-- WHAT TO PRODUCE --
Below are the entries to work from; restate word for word the portion that opens with the line containing "This screenshot has width=1568, height=778." and closes with the line containing "the dashboard title", keeping both.

-- DATA TO EXAMINE --
------

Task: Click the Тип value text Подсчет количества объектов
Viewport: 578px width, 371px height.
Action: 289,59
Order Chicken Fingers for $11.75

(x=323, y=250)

------

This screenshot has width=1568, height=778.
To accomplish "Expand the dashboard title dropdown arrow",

------

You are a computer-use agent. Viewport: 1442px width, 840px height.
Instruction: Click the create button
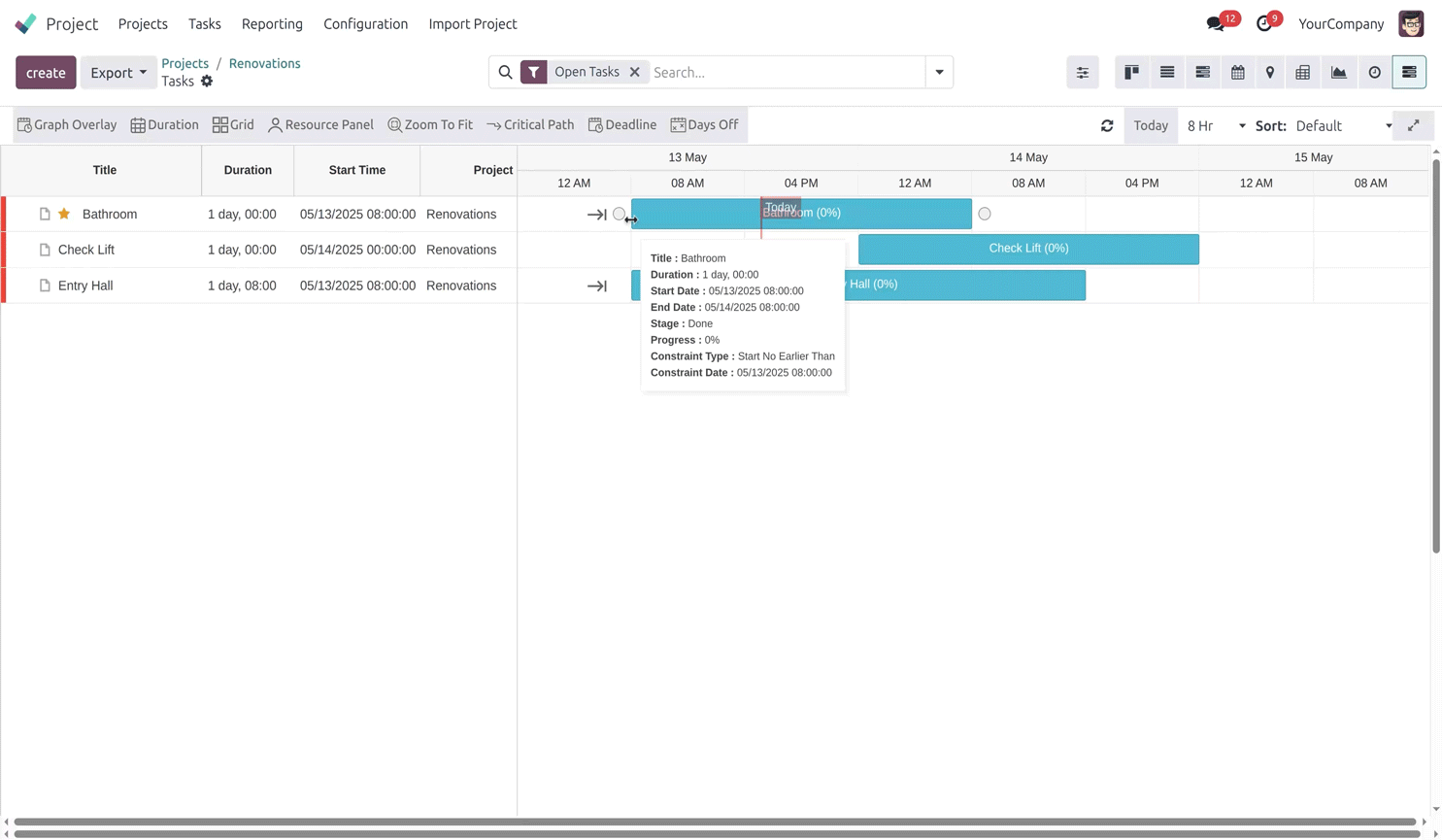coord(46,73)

------

-- SOLUTION TO THIS EXERCISE --
This screenshot has width=1568, height=778.
To accomplish "Expand the dashboard title dropdown arrow",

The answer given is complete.